L’activiste Ruki Fernando confie que le père Manatunga traite les victimes de maltraitance comme des membres de sa propre famille. Ruki ajoute que le prêtre propose un conseil juridique et une protection physique, ainsi qu’un soutien psychologique et financier. C’est une approche globale, qui permet d’aborder des problèmes juridiques ou structurels tout en plaidant auprès de du gouvernement, des médias et des organisations internationales comme les Nations Unies. Le travail du prêtre et de son équipe a permis d’assurer d’importantes condamnations contre des coupables de viol et de torture. Leur action a également permis la libération de prisonniers politiques.
« Ces actions sont de grandes victoires, rendues possibles grâce à des années de travail acharné », explique Ruki Fernando. Le père Manatunga a également négocié la mise en œuvre de programmes sociaux au sein des prisons. Un autre défenseur des Droits de l’Homme, le père Reid Shelton Fernando, remarque que l’action du père Manatungo a également entraîné une plus grande implication du clergé catholique. Le père Reid confie que le père Manatunga, en plus de subir des menaces, a dû faire face aux critiques et au scepticisme de plusieurs prêtres et évêques, après leur avoir demandé de s’impliquer davantage contre ces abus. Une meilleure prise de conscience a pu être entreprise au sein des écoles, parmi les élèves, grâce à des débats et des expositions, ainsi qu’à travers des essais, des poèmes, ou encore des concours d’affiches.

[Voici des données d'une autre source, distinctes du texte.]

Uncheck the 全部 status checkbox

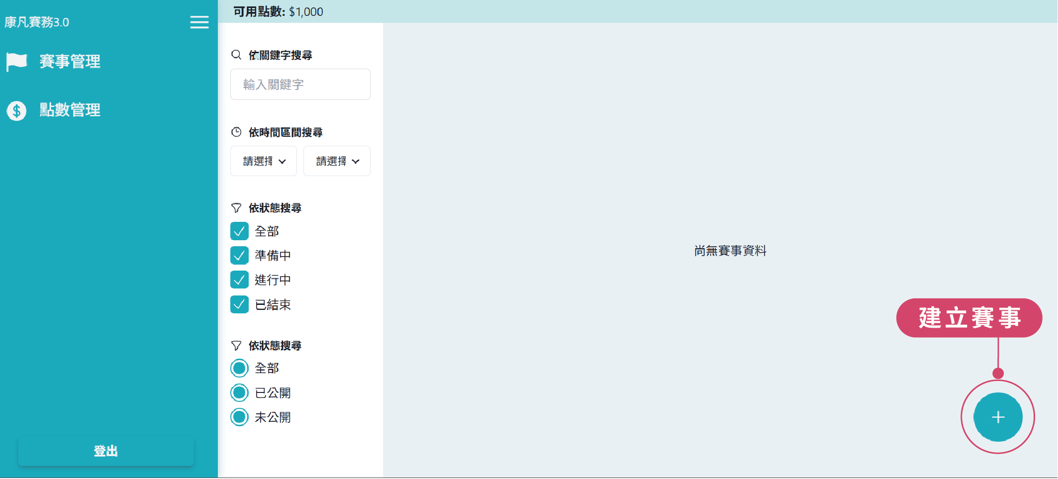pyautogui.click(x=239, y=231)
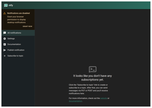Go to Documentation label in the sidebar

tap(14, 44)
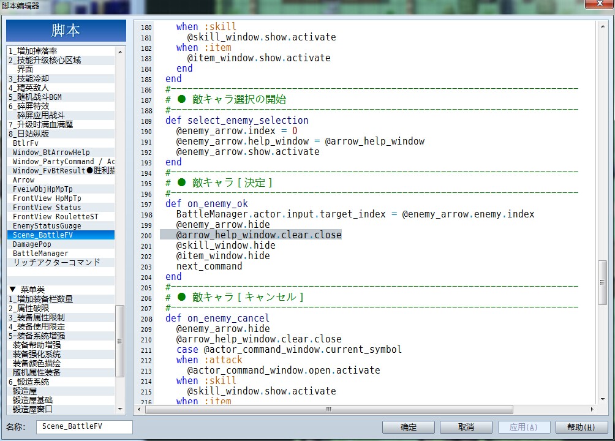Click code editor scroll-down arrow
This screenshot has height=441, width=615.
click(x=603, y=399)
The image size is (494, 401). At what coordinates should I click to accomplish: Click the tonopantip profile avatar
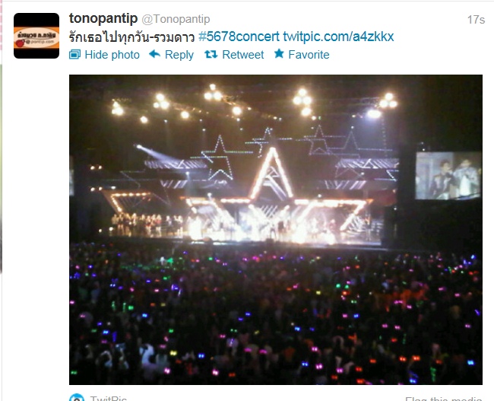36,36

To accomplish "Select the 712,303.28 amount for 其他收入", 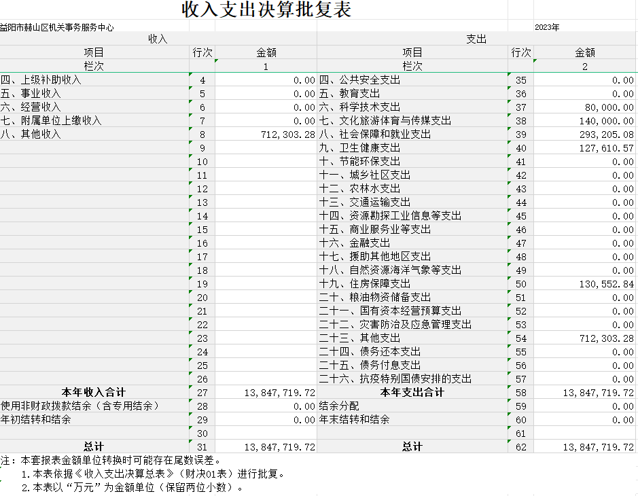I will (285, 134).
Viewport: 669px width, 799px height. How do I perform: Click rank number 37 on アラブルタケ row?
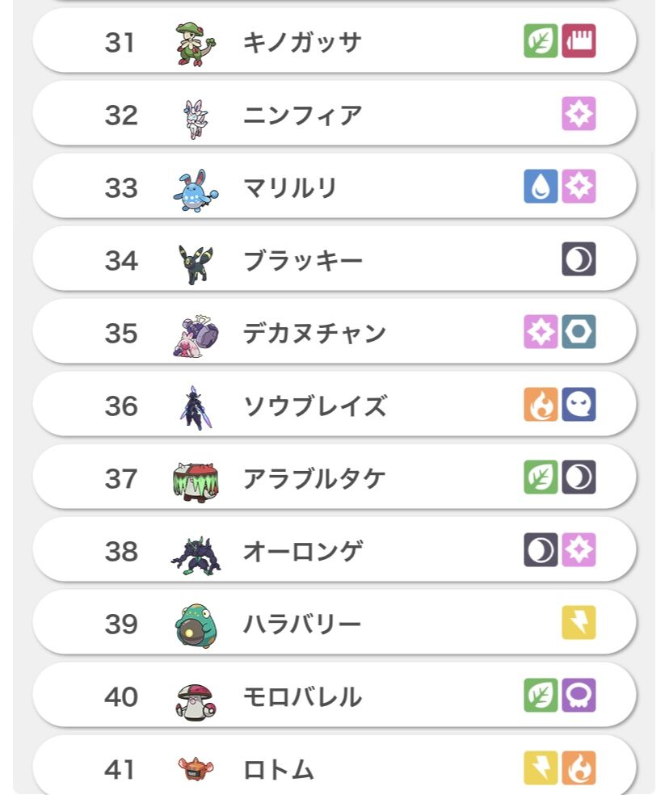click(121, 479)
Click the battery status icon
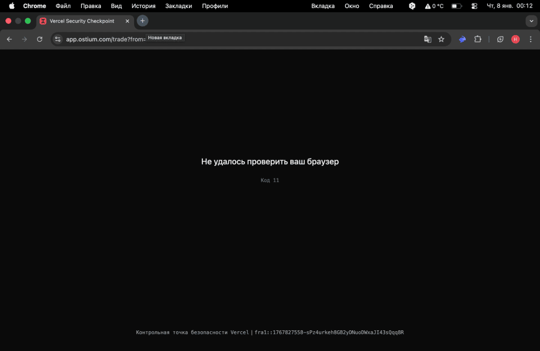Image resolution: width=540 pixels, height=351 pixels. point(456,6)
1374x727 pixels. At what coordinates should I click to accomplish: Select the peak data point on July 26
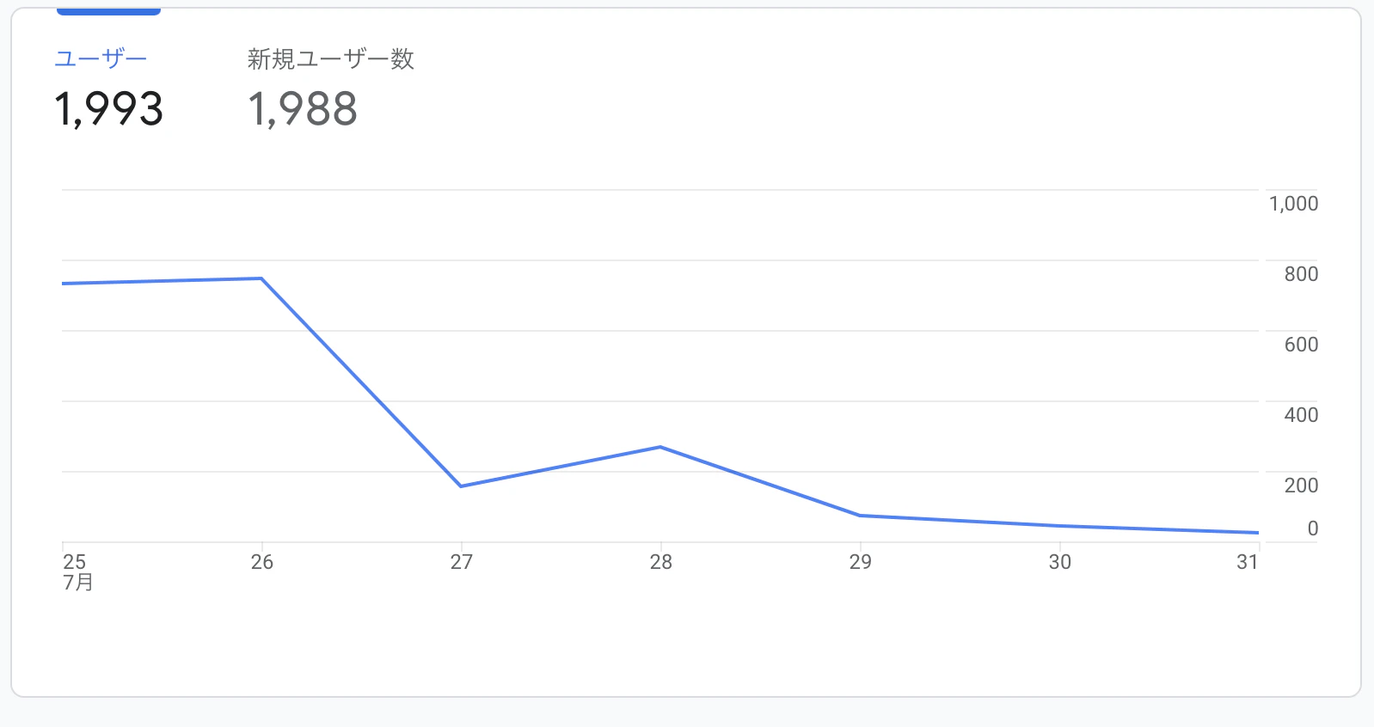coord(262,278)
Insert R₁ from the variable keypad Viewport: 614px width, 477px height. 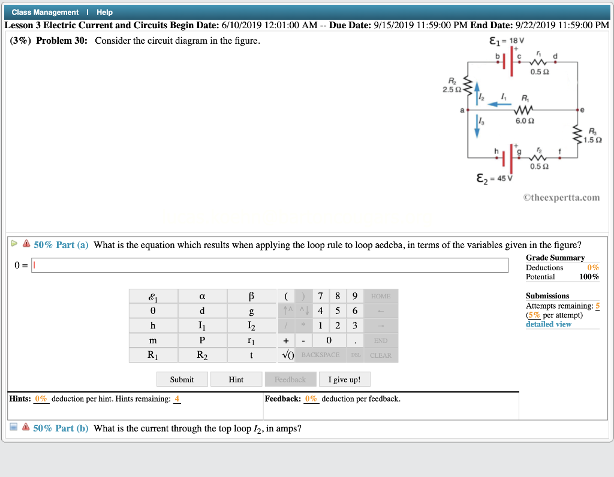tap(154, 355)
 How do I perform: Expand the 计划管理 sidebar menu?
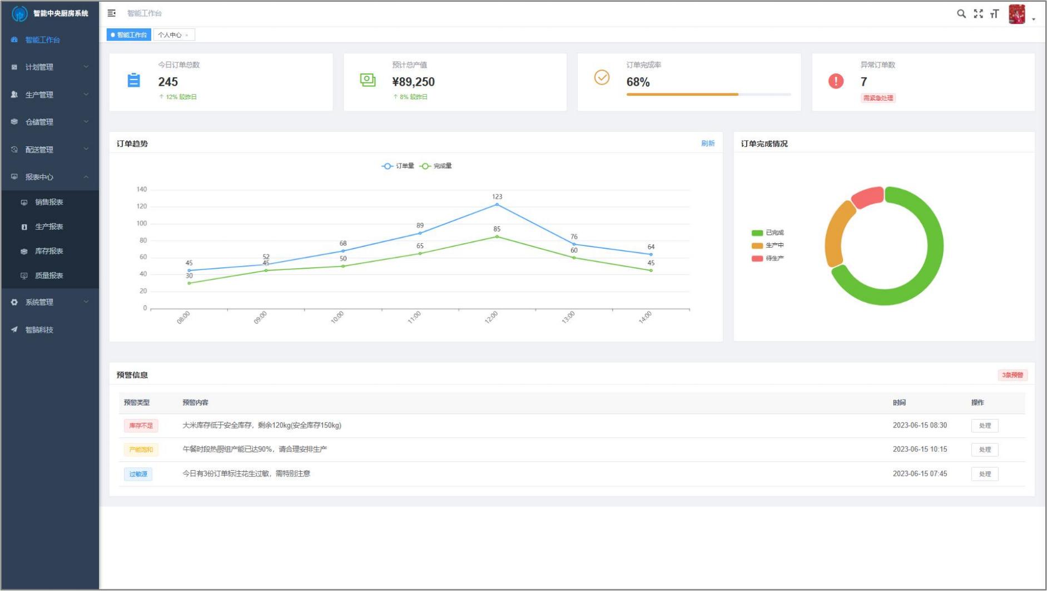point(50,67)
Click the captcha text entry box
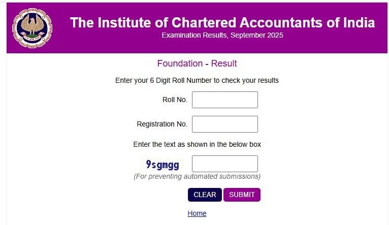This screenshot has height=225, width=389. 224,164
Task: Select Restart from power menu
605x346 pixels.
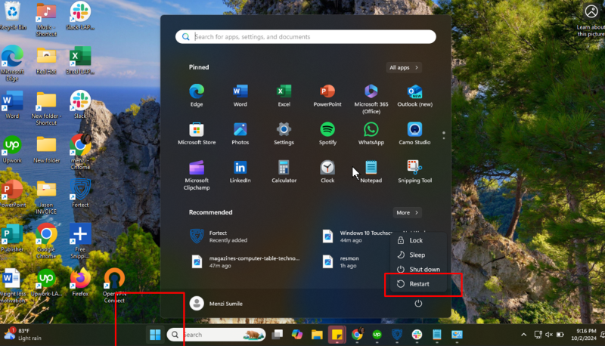Action: click(x=418, y=284)

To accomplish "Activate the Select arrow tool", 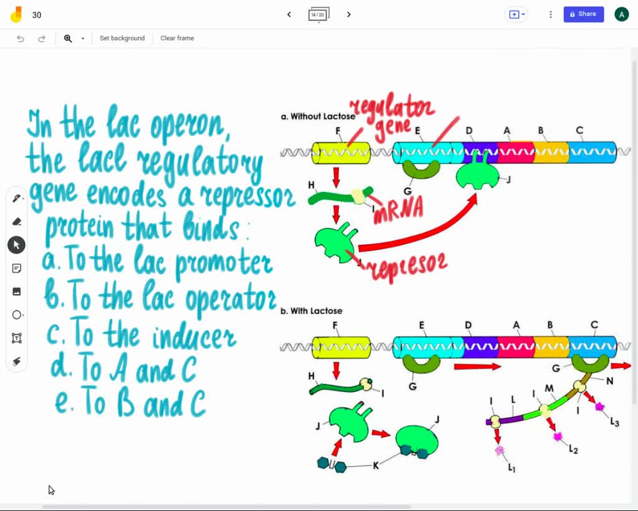I will (x=17, y=244).
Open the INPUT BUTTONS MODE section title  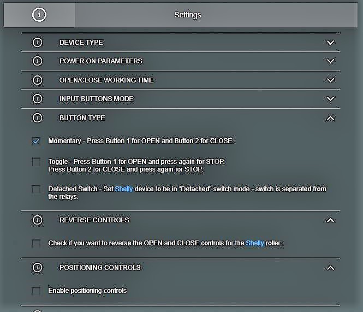pos(96,99)
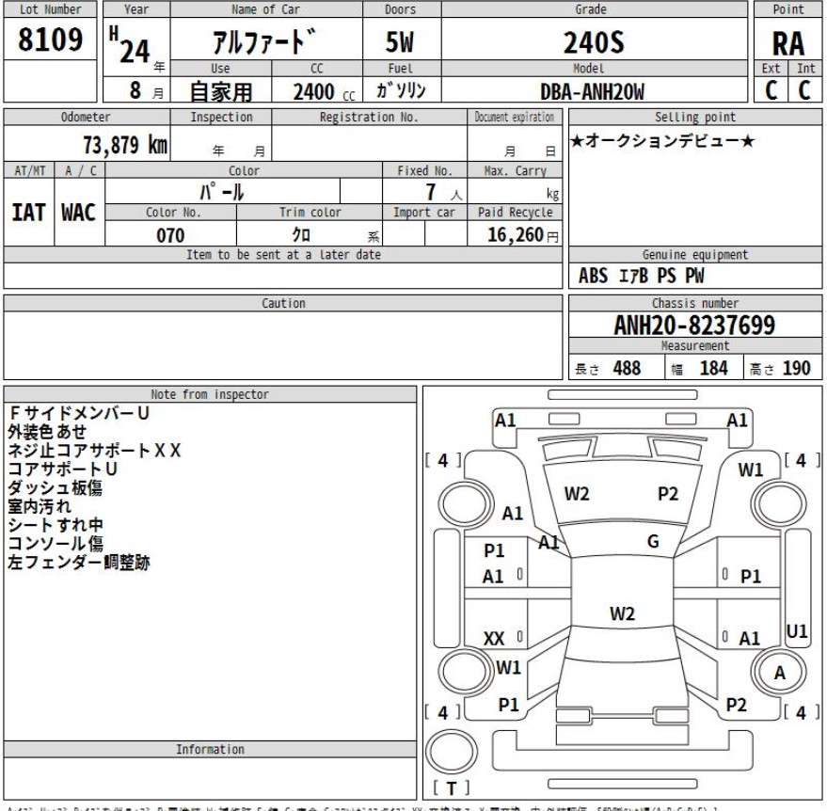Select the Fサイドメンバー U inspector note

click(x=79, y=414)
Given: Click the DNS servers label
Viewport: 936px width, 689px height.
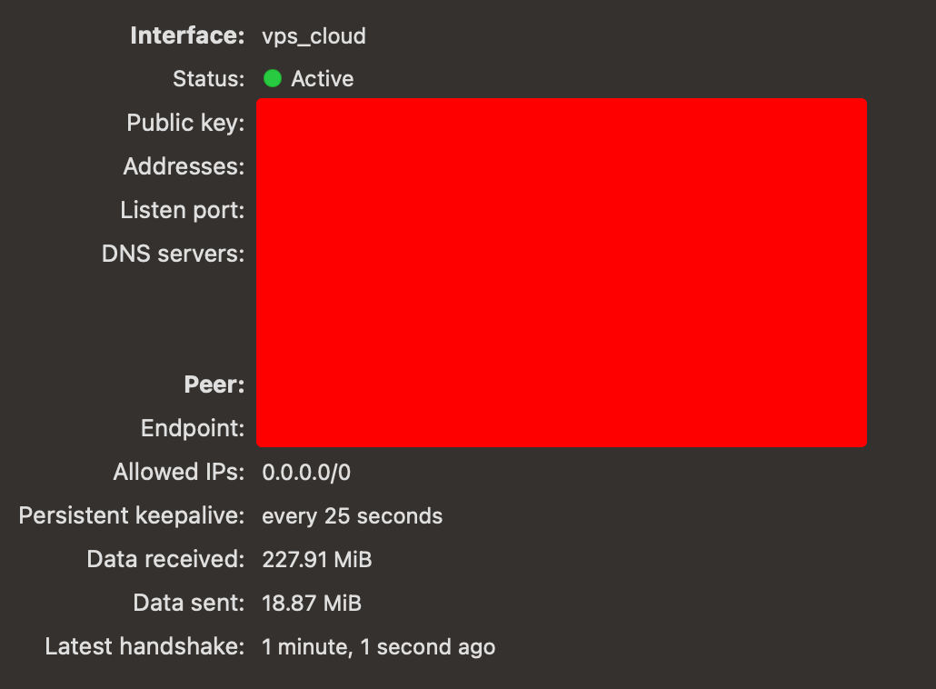Looking at the screenshot, I should pyautogui.click(x=173, y=254).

Durant quatorze ans, le père Manatunga a étudié le cas de Rita Jesudasan, enlevée et violée en 2001 à l’âge de 17 ans. Elle rentrait chez elle depuis l’église Saint-Patrick de Talawakela, où elle venait d’assister à la messe du dimanche et à une rencontre de confirmands, dans une région de plantations de thé dans le centre du pays. Le père Manatunga a aidé Rita jusqu’à obtenir la condamnation historique de deux hommes, condamnés à 23 ans de prison et travaux forcés. Le bureau du HRO a offert à Rita un refuge, une assistance juridique et des soins médicaux, tout en soutenant son éducation et en l’aidant à préparer son mariage.
Le père Manatunga affirme que tous les responsables religieux ont l’obligation morale de défendre les Droits de l’Homme. « Notre organisation propose aux jeunes victimes un conseil, une assistance juridique, une éducation et un refuge. Nous nous engageons à protéger la dignité des personnes », explique le prêtre.